Sweetie, 10 ans, fillette virtuelle, piège 20 000 prédateurs sexuels

Général

Par Elodie le

Souhaitant jouer le rôle de lanceur d’alerte contre la pédophilie sur Internet, notamment par ce qu’ils appellent le “tourisme sexuel avec enfants par webcam interposées”, l’ONG Terre des Hommes livre les résultats de son expérience réalisée grâce à Sweetie, 10 ans, Philippine et… virtuelle.

Sweetie, 10 ans, Philippine et chasseuse de pédophiles.
Sweetie, 10 ans, Philippine et chasseuse de pédophiles.

Et l’expérience se révèle fort concluante : 20 000 prédateurs l’ont approchés en lui réclamant de pratiquer des actes sexuels via sa webcam contre de l’argent. 1000 d’entre eux ont pu être identifiés et leurs « dossiers » transmis aux autorités compétentes, et en particulier Interpol, l’organisation de coopération internationale de la police.

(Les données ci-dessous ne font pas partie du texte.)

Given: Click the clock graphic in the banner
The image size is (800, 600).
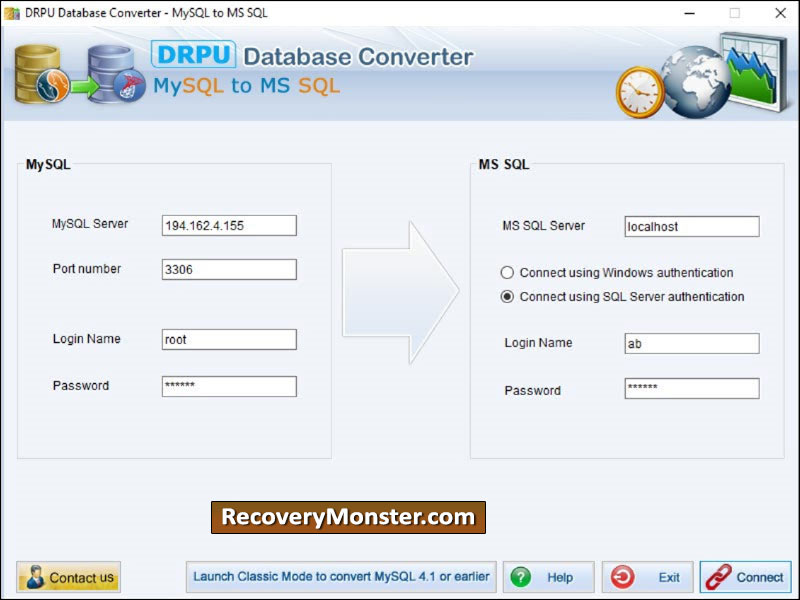Looking at the screenshot, I should 640,90.
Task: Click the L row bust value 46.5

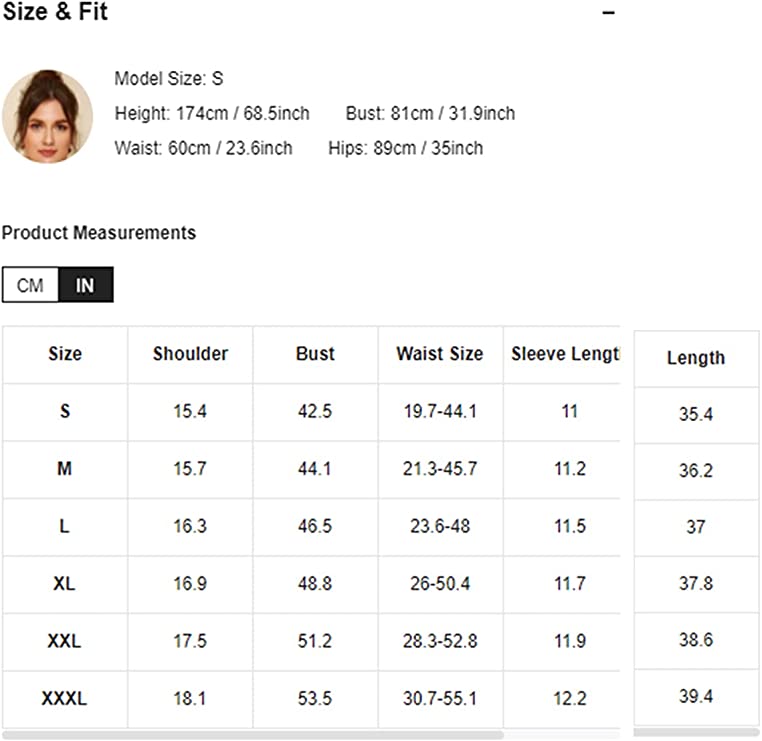Action: [315, 526]
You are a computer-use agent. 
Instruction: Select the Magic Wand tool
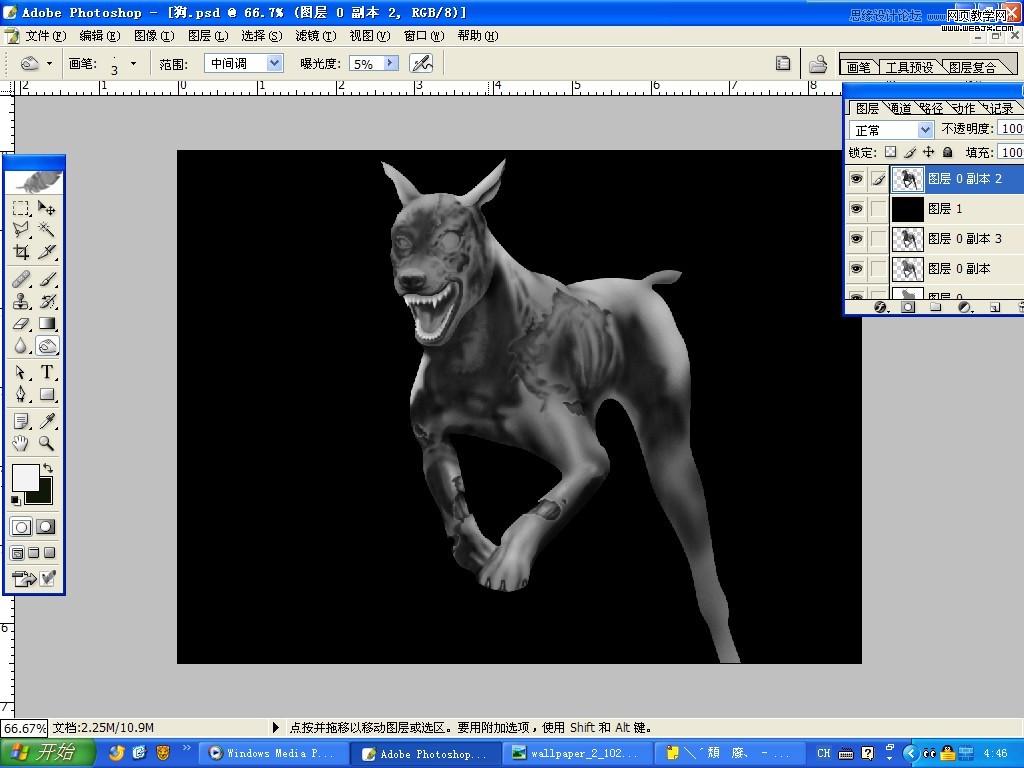tap(46, 230)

Comme l’explique le directeur de la branche néerlandaise de Terre des Hommes, Albert Jaap Van Santbrink, l’enquête a duré 10 semaines. Dix semaines durant laquelle une équipe de quatre personnes s’est servie de Sweetie, la fillette virtuelle, pour constater du phénomène très répandu (notamment aux Philippines où nombre d’enfants se retrouvent exploités pour assouvir les doléances de clients) mais également de son ampleur à l’échelle mondiale. 20 000 hommes, issus de 71 pays, toutes conditions confondues, pères, maris, célibataires, etc. L’ONG livre l’exemple de cet homme, identifié sous le pseudo « Older4Young », originaire d’Atlanta et se présentant comme père de deux enfants et âgé de 35 ans qui proposera rapidement à Sweetie de lui donner 10 $ : “allume ta webcam, je suis excité“. Parmi les 1000 « prédateurs » « facilement » identifiés

Il y avait de tout, des hommes de 30 ans, 35 ans, 45 ans, 50 ans, des pères de famille, un musicien, un architecte, etc.

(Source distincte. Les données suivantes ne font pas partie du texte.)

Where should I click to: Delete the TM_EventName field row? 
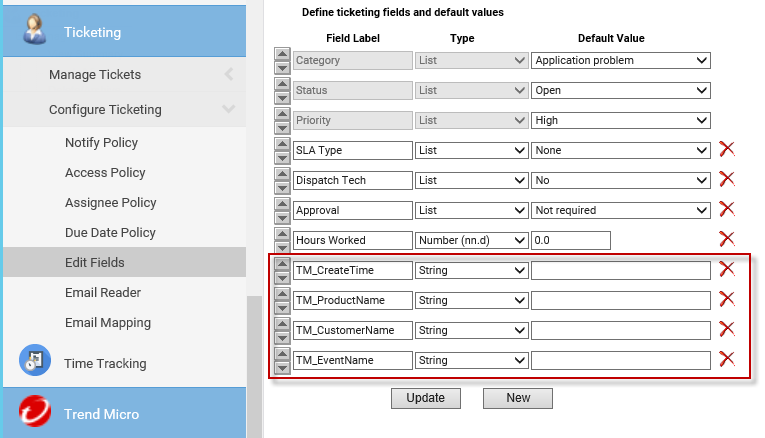(727, 359)
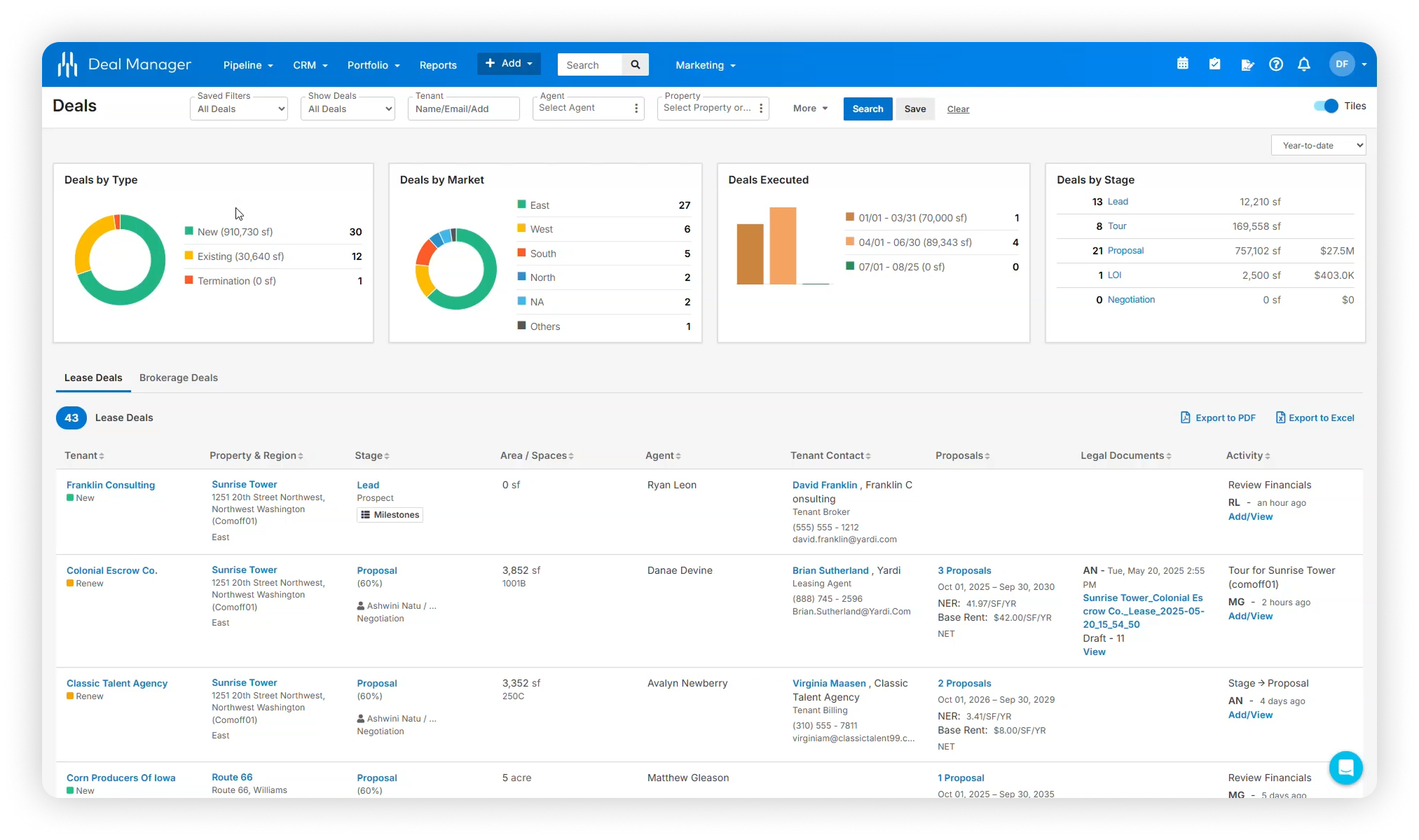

Pour arriver à identifier ces hommes, rien de plus simple à en croire l’ONG, puisque « vu que tout cela a lieu sur Internet, ils pensent que personne ne les observe, il a donc été facile de collecter des informations à leur sujet ». Ils ont ainsi laissé toutes les informations permettant de les confondre – adresse, numéros de téléphone et photos les représentant – sur le site de messagerie leur permettant de communiquer entre eux.

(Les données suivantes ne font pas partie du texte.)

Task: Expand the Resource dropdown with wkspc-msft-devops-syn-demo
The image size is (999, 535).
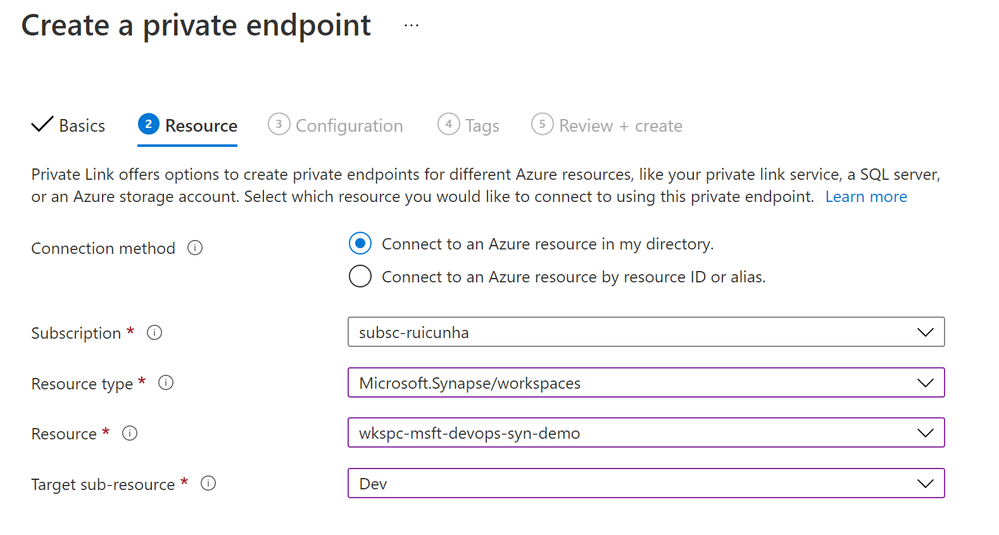Action: click(645, 433)
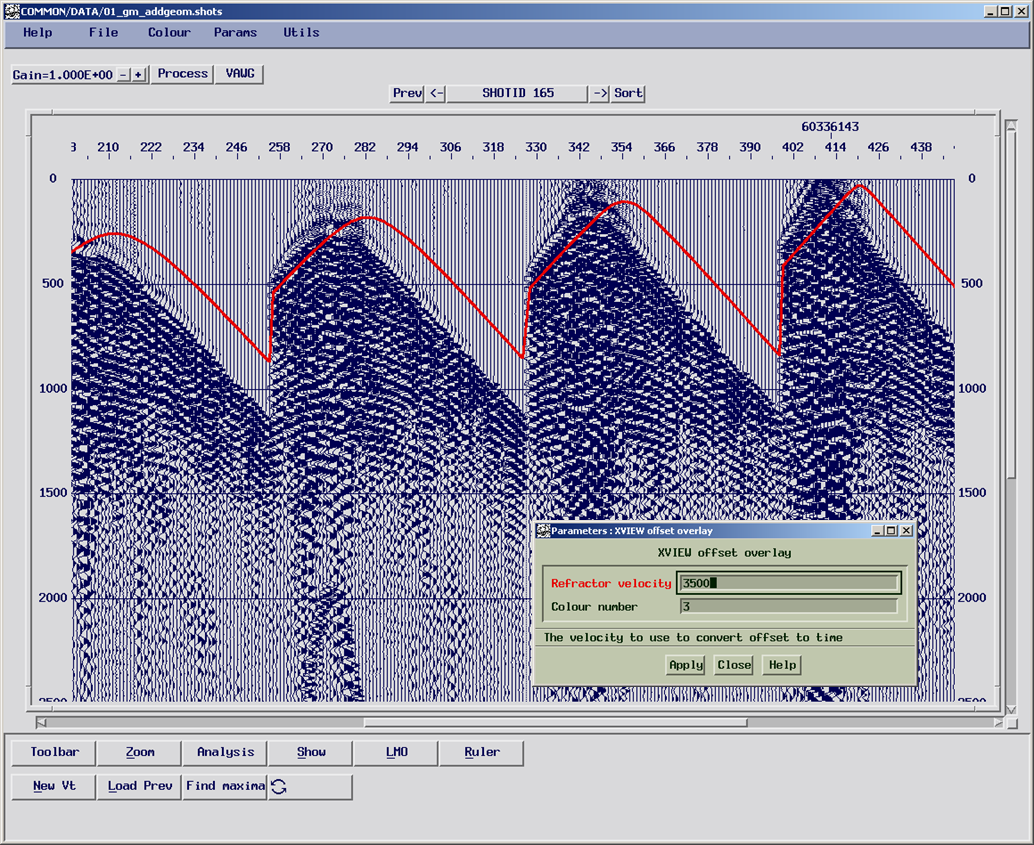Apply LMO correction
This screenshot has height=845, width=1034.
pyautogui.click(x=394, y=752)
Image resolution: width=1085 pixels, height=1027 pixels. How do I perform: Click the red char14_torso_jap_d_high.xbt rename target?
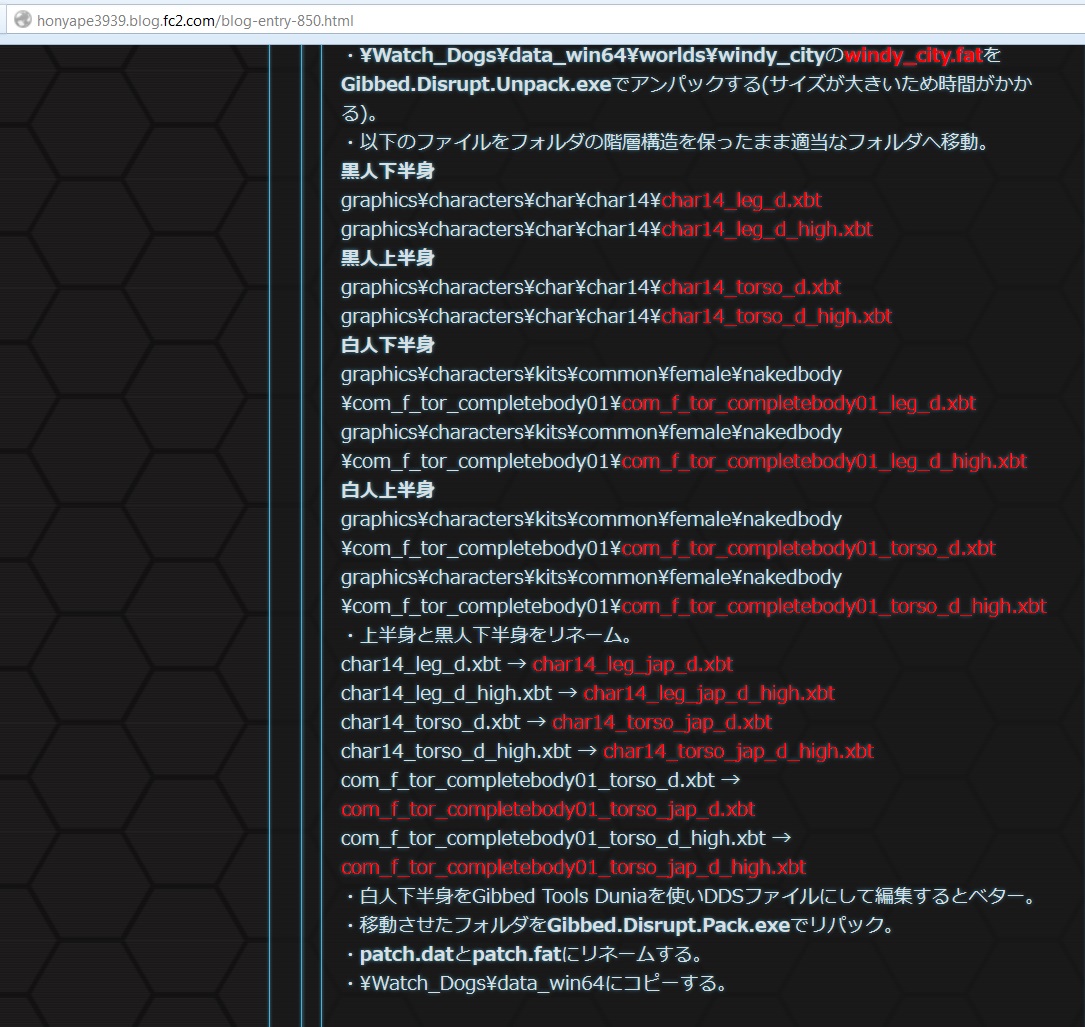point(738,751)
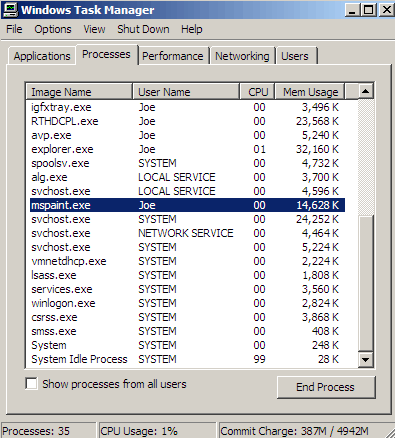Tick Show processes from all users
The image size is (395, 438).
pos(31,384)
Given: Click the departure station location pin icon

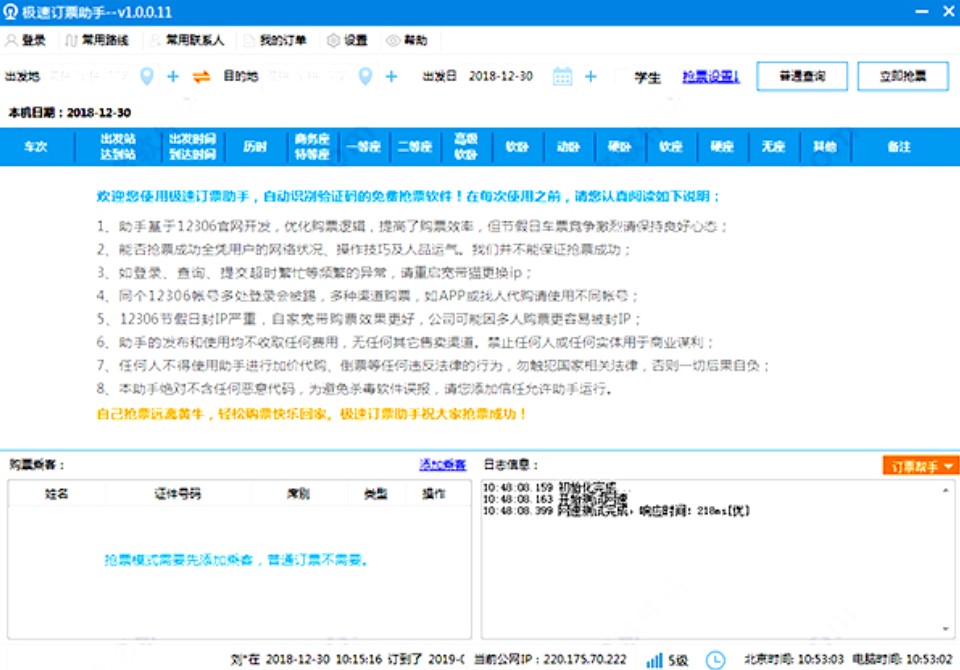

Souhaitant anticiper toute polémique, l’ONG assure n’avoir jamais rien proposé mais s’être laissé contacter et avoir attendu les propositions spontanées de ces personnes. Les conversations étaient stoppées dès lors qu’un « prédateur » proposait une somme d’argent pour voir ces actes répréhensibles. Hans Guyt, le responsable de l’enquête avoue

Se mettre dans la peau d’une fillette philippine de dix ans et voir ce que certains hommes veulent de vous a été une expérience choquante pour elles [les personnes constituant l’équipe, ndlr] […] Il y avait des demandes et des gestes vraiment obscènes

Le but de l’opération est également de sensibiliser la population et les forces de l’ordre. Avec la même méthode mais plus de moyens, le nombre de “prédateurs” confondus et donc potentiellement arrêtés pourrait grandir. Terres des Hommes a transmis cette méthode aux autorités des différents pays en affirmant avoir utilisé les mêmes procédures que celles employées par les forces de police afin de récolter des preuves qui pourraient être utilisables. Néanmoins, l’ONG tient à préciser

Nous ne sommes ni des procureurs, ni des juges, ce sera à eux de décider quoi faire avec les éléments que nous avons transmis

Cependant, elle poursuit en expliquant que, si à elle seule, l’ONG a pu débusquer 1000 « touristes sexuels avec enfants » par webcam, les polices du monde entier pourraient faire beaucoup plus :  « Avec plus de ressources, nous aurions facilement pu en identifier 10.000 ». Elle s’indigne du peu de personnes inquiétées pour ces faits à travers le monde. Seuls 6 individus ont été inquiétés ces dernières années.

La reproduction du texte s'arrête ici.